Nesta quinta-feira (28), uma operação coordenada pelo Grupo de Atuação Especial de Combate ao Crime Organizado (Gaeco) e pela Receita Federal foi realizada em Belo Horizonte e Nova Lima, na Grande BH. A ação cumpriu mandados de busca e apreensão em várias localidades, visando desmantelar um esquema de lavagem de dinheiro vinculado ao Primeiro Comando da Capital (PCC).

Mandados em Minas Gerais

No total, quatro mandados foram cumpridos em Minas Gerais, sendo três direcionados a pessoas jurídicas em Belo Horizonte e um a uma pessoa física em Nova Lima. Um dos locais investigados está situado na Rua dos Guajajaras, no Centro de BH.

Alvos da investigação

A operação abrangeu um total de 55 mandados em diversos estados, incluindo Minas Gerais, São Paulo, Paraná e Rio de Janeiro. O Ministério Público de São Paulo informou que esta fase da operação busca evidenciar a continuidade das atividades do grupo criminoso, mesmo após a deflagração da Operação Carbono Oculto em agosto de 2025.

Estratégias de ocultação

Os principais alvos da operação incluem empresários, operadores logísticos e indivíduos que teriam atuado como laranjas no esquema. As investigações indicam que o grupo utilizava fintechs e plataformas de pagamento para disfarçar a origem ilegal dos recursos e ocultar patrimônio.

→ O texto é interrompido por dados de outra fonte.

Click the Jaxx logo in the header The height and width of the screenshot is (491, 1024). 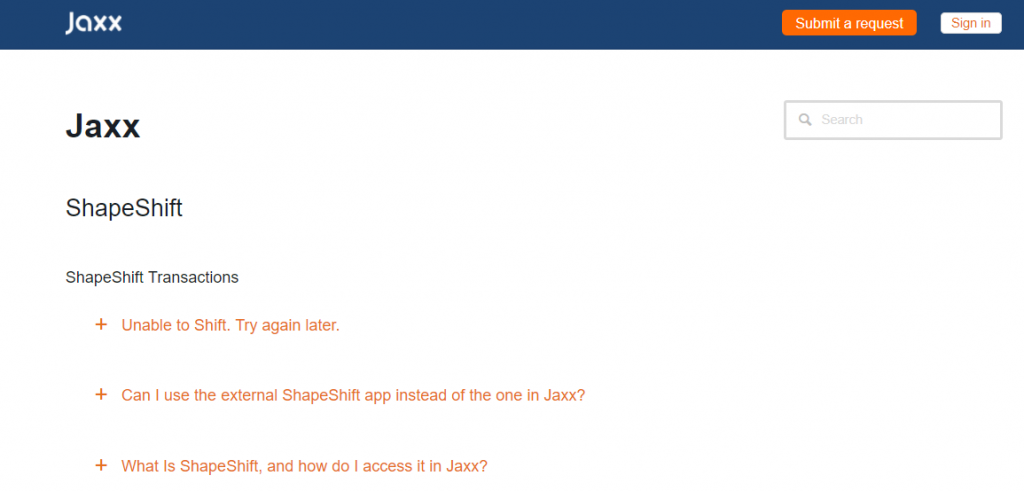[x=93, y=24]
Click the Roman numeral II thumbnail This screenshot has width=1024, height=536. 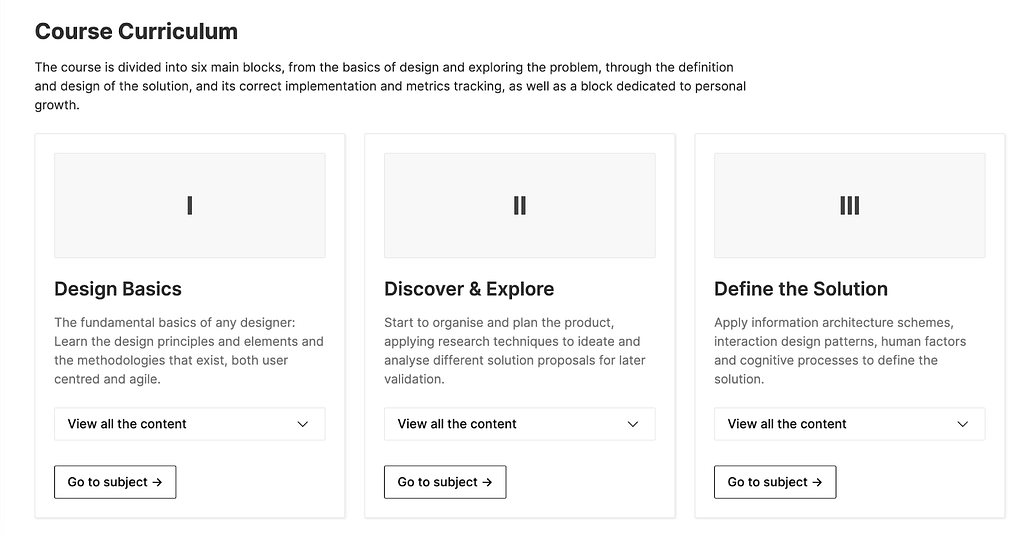pos(519,206)
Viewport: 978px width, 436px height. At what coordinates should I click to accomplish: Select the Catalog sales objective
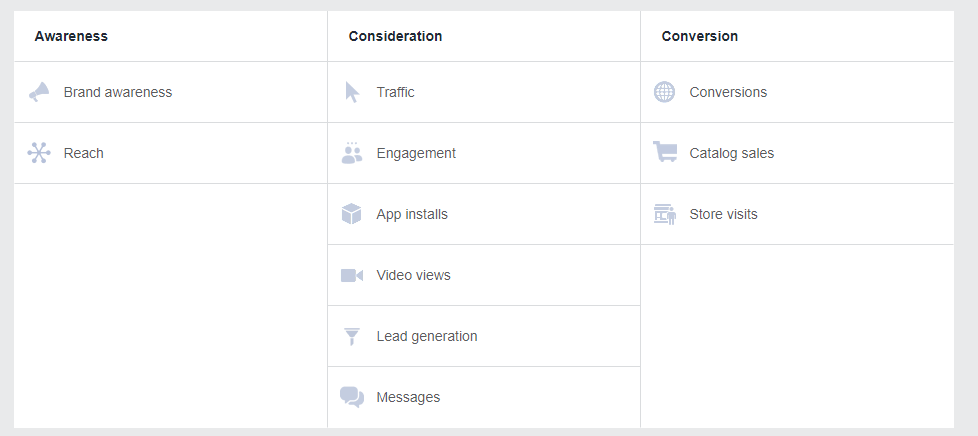[x=731, y=153]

Movimentações financeiras suspeitas

De acordo com o MP, as empresas envolvidas concentravam operações financeiras de múltiplos postos de combustíveis em uma única conta bancária, dificultando assim a fiscalização das autoridades. O esquema também revela que o PCC figurava como beneficiário indireto das movimentações, utilizando a mesma estrutura de fintechs para a lavagem e circulação de dinheiro ilícito.

Foragidos

Os empresários Mohamad Hussein Mourad, conhecido como “Primo”, e Roberto Augusto Leme da Silva, chamado de “Beto Louco”, são apontados como líderes do esquema e continuam foragidos desde agosto do ano passado, dificultando a conclusão das investigações.